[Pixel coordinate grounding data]
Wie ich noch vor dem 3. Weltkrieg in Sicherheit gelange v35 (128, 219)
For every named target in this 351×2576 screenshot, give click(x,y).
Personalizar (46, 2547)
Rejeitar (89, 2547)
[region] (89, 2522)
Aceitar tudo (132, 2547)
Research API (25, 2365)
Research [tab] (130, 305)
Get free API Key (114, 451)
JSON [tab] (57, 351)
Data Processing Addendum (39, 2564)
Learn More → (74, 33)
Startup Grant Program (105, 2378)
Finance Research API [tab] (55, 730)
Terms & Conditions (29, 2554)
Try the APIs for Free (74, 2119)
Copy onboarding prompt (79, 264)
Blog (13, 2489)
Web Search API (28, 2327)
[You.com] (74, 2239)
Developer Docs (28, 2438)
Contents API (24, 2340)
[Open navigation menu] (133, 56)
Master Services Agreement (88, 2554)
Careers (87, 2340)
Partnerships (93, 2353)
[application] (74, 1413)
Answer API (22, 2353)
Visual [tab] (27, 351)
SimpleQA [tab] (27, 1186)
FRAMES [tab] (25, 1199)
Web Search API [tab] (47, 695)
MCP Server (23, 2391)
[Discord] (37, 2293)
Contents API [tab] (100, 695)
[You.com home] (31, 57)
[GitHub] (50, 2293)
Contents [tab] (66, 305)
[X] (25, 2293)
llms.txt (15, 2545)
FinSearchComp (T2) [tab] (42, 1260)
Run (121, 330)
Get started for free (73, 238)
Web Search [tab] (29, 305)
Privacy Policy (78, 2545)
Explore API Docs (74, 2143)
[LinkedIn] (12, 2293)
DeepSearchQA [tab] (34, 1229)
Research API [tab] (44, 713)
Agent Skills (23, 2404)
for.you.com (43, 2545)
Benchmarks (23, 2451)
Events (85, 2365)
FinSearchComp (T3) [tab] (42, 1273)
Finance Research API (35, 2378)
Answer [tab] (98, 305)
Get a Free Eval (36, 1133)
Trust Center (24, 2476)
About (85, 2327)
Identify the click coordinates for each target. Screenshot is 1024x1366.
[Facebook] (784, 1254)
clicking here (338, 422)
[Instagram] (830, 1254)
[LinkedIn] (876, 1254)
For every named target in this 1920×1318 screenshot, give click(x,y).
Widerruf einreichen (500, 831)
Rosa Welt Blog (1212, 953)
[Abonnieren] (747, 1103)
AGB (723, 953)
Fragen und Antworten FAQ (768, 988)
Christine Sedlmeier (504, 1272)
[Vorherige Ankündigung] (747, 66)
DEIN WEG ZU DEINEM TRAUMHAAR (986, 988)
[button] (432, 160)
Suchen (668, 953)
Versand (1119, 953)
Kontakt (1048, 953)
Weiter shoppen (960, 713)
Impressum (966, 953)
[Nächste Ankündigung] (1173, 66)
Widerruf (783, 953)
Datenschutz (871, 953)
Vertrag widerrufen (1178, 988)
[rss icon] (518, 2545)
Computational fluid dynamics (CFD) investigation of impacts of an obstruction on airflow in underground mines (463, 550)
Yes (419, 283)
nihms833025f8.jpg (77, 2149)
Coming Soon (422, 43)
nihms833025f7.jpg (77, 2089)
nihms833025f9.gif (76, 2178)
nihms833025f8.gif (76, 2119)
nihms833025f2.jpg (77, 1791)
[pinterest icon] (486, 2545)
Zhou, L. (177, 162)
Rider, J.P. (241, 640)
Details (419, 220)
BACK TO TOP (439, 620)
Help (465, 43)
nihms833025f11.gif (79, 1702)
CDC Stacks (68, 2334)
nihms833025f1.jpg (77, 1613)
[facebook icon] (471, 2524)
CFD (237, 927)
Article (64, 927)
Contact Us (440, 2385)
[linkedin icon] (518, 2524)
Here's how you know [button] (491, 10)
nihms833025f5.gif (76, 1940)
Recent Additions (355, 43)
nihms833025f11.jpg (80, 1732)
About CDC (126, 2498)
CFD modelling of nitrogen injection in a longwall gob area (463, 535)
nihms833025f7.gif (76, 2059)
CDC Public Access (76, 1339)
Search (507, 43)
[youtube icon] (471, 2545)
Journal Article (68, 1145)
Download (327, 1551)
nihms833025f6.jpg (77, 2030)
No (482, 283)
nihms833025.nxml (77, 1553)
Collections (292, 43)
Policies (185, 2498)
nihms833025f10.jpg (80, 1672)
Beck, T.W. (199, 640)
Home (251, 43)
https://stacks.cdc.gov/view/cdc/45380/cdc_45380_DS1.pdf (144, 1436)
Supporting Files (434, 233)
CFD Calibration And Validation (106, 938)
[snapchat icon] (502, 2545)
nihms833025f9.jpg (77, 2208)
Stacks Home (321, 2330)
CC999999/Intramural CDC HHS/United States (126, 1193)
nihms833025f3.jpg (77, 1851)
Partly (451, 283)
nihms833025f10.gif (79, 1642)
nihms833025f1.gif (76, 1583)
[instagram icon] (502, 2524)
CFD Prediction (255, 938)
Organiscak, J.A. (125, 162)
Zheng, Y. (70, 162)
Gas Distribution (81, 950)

## Task prompt
Full repetition needed. Write out every entry above exactly as given.

## Exercise result
Wie ich noch vor dem 3. Weltkrieg in Sicherheit gelange v35 (128, 219)
For every named target in this 351×2576 screenshot, give click(x,y).
Personalizar (46, 2547)
Rejeitar (89, 2547)
[region] (89, 2522)
Aceitar tudo (132, 2547)
Research API (25, 2365)
Research [tab] (130, 305)
Get free API Key (114, 451)
JSON [tab] (57, 351)
Data Processing Addendum (39, 2564)
Learn More → (74, 33)
Startup Grant Program (105, 2378)
Finance Research API [tab] (55, 730)
Terms & Conditions (29, 2554)
Try the APIs for Free (74, 2119)
Copy onboarding prompt (79, 264)
Blog (13, 2489)
Web Search API (28, 2327)
[You.com] (74, 2239)
Developer Docs (28, 2438)
Contents API (24, 2340)
[Open navigation menu] (133, 56)
Master Services Agreement (88, 2554)
Careers (87, 2340)
Partnerships (93, 2353)
[application] (74, 1413)
Answer API (22, 2353)
Visual [tab] (27, 351)
SimpleQA [tab] (27, 1186)
FRAMES [tab] (25, 1199)
Web Search API [tab] (47, 695)
MCP Server (23, 2391)
[Discord] (37, 2293)
Contents API [tab] (100, 695)
[You.com home] (31, 57)
[GitHub] (50, 2293)
Contents [tab] (66, 305)
[X] (25, 2293)
llms.txt (15, 2545)
FinSearchComp (T2) [tab] (42, 1260)
Run (121, 330)
Get started for free (73, 238)
Web Search [tab] (29, 305)
Privacy Policy (78, 2545)
Explore API Docs (74, 2143)
[LinkedIn] (12, 2293)
DeepSearchQA [tab] (34, 1229)
Research API [tab] (44, 713)
Agent Skills (23, 2404)
for.you.com (43, 2545)
Benchmarks (23, 2451)
Events (85, 2365)
FinSearchComp (T3) [tab] (42, 1273)
Finance Research API (35, 2378)
Answer [tab] (98, 305)
Get a Free Eval (36, 1133)
Trust Center (24, 2476)
About (85, 2327)
Identify the click coordinates for each target. Screenshot is 1024x1366.
[Facebook] (784, 1254)
clicking here (338, 422)
[Instagram] (830, 1254)
[LinkedIn] (876, 1254)
For every named target in this 1920×1318 screenshot, give click(x,y).
Widerruf einreichen (500, 831)
Rosa Welt Blog (1212, 953)
[Abonnieren] (747, 1103)
AGB (723, 953)
Fragen und Antworten FAQ (768, 988)
Christine Sedlmeier (504, 1272)
[Vorherige Ankündigung] (747, 66)
DEIN WEG ZU DEINEM TRAUMHAAR (986, 988)
[button] (432, 160)
Suchen (668, 953)
Versand (1119, 953)
Kontakt (1048, 953)
Weiter shoppen (960, 713)
Impressum (966, 953)
[Nächste Ankündigung] (1173, 66)
Widerruf (783, 953)
Datenschutz (871, 953)
Vertrag widerrufen (1178, 988)
[rss icon] (518, 2545)
Computational fluid dynamics (CFD) investigation of impacts of an obstruction on airflow in underground mines (463, 550)
Yes (419, 283)
nihms833025f8.jpg (77, 2149)
Coming Soon (422, 43)
nihms833025f7.jpg (77, 2089)
nihms833025f9.gif (76, 2178)
nihms833025f8.gif (76, 2119)
nihms833025f2.jpg (77, 1791)
[pinterest icon] (486, 2545)
Zhou, L. (177, 162)
Rider, J.P. (241, 640)
Details (419, 220)
BACK TO TOP (439, 620)
Help (465, 43)
nihms833025f11.gif (79, 1702)
CDC Stacks (68, 2334)
nihms833025f1.jpg (77, 1613)
[facebook icon] (471, 2524)
CFD (237, 927)
Article (64, 927)
Contact Us (440, 2385)
[linkedin icon] (518, 2524)
Here's how you know [button] (491, 10)
nihms833025f5.gif (76, 1940)
Recent Additions (355, 43)
nihms833025f11.jpg (80, 1732)
About CDC (126, 2498)
CFD modelling of nitrogen injection in a longwall gob area (463, 535)
nihms833025f7.gif (76, 2059)
CDC Public Access (76, 1339)
Search (507, 43)
[youtube icon] (471, 2545)
Journal Article (68, 1145)
Download (327, 1551)
nihms833025f6.jpg (77, 2030)
No (482, 283)
nihms833025.nxml (77, 1553)
Collections (292, 43)
Policies (185, 2498)
nihms833025f10.jpg (80, 1672)
Beck, T.W. (199, 640)
Home (251, 43)
https://stacks.cdc.gov/view/cdc/45380/cdc_45380_DS1.pdf (144, 1436)
Supporting Files (434, 233)
CFD Calibration And Validation (106, 938)
[snapchat icon] (502, 2545)
nihms833025f9.jpg (77, 2208)
Stacks Home (321, 2330)
CC999999/Intramural CDC HHS/United States (126, 1193)
nihms833025f3.jpg (77, 1851)
Partly (451, 283)
nihms833025f10.gif (79, 1642)
nihms833025f1.gif (76, 1583)
[instagram icon] (502, 2524)
CFD Prediction (255, 938)
Organiscak, J.A. (125, 162)
Zheng, Y. (70, 162)
Gas Distribution (81, 950)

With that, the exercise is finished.